(Study material):
----------------------------------------

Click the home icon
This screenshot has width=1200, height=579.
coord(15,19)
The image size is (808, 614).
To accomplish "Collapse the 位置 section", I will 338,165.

----------------------------------------

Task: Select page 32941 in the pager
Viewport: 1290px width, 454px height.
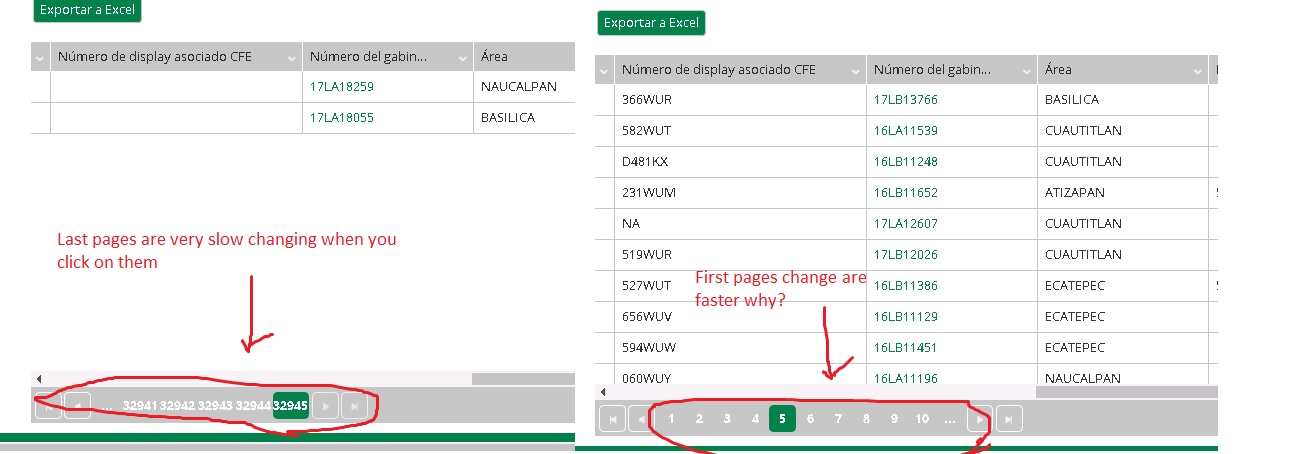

----------------------------------------

(What you need to do): Within the listing above, extract exactly the lines from the line with "Task: Select page 32941 in the pager" to the line with "Viewport: 1290px width, 454px height.", the two named lines included, and no others.

(Task solution):
Task: Select page 32941 in the pager
Viewport: 1290px width, 454px height.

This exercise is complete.